One can only reach the conclusion that Dr. Au is abusing his position as environmental toxicologist. Unfortunately he is not aware of the problems in the toxicology of irradiated food, and is even, in one particular case, simply ignoring the scientific facts.

References :

Burnouf, D., Delincée, H., Hartwig, A., Marchioni, E., Miesch, L., Raul, F., Werner, D. (2002) Etude toxicologique transfrontalière destinée à évaluer le risque encouru lors de la consommation d'aliments gras ionisés / Toxikologische Untersuchung zur Risikobewertung beim Verzehr von bestrahlten fetthaltigen Lebensmitteln. Eine französisch-deutsche Studie im Grenzraum Oberrhein. Rapport final / Schlussbericht INTERREG II.Projet / Projekt No. 3.171. (Marchioni, E., Delincée, H., Eds.) Berichte der Bundesforschungsanstalt für Ernährung, Karlsruhe, BFE-R--02-02, pp. 1-198. (also available at the web: http://www.bfa-ernaehrung.de/Bfe-Deutsch/Information/bfeber91.htm )

Delincée, H. and Pool-Zobel, B.L. (1998) Genotoxic properties of 2-dodecylcyclobutanone, a compound formed on irradiation of food containing fat.  Radiat.Phys.Chem., 52, 39-42.

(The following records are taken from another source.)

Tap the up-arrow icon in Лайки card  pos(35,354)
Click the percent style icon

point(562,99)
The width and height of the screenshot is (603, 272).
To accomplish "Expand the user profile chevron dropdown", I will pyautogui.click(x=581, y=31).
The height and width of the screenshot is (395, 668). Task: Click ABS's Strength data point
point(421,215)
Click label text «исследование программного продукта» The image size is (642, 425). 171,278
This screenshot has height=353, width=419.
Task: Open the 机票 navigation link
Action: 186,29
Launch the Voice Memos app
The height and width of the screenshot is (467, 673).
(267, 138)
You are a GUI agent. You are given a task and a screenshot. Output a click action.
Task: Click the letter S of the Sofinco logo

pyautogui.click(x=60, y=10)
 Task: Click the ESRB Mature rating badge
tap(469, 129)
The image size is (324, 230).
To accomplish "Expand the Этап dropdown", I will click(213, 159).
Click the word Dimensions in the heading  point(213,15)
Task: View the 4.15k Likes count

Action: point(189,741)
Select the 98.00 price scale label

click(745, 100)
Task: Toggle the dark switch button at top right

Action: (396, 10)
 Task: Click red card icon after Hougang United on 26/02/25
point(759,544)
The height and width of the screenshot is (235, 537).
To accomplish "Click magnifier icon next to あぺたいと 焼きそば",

Delincée, H., Pool-Zobel, B. L., Rechkemmer, G. (1999) Genotoxizität von 2-Dodecylcyclobutanon (Genotoxicity of 2-dodecylcyclobutanone). In: Lebensmittelbestrahlung - 5. Deutsche Tagung (Food Irradiation –5. German Conference), Karlsruhe, 11-12 Nov. 1998, (Knörr, M., Ehlermann, D. A. E., Delincée, H., Eds.), Berichte der Bundesforschungsanstalt für Ernährung, Karlsruhe, BFE-R--99-01, pp. 262-269.

Delincée, H., Soika, C., Horvatovich, P., Rechkemmer, G., Marchioni, E. (2002) Genotoxicity of 2-alkylcyclobutanones, markers for an irradiation treatment in fat-containing food - Part I: cyto-and genotoxic potential of 2-tetradecyl-cyclobutanone. Radiat.Phys.Chem., 63, 431-435.

WHO (1994) Safety and nutritional adequacy of irradiated food. WHO, Geneva.

WHO (1999) High-dose irradiation: wholesomeness of food irradiated with doses above 10 kGy. Report of a Joint FAO/IAEA/WHO Study Group, Geneva. Technical Report Series 890.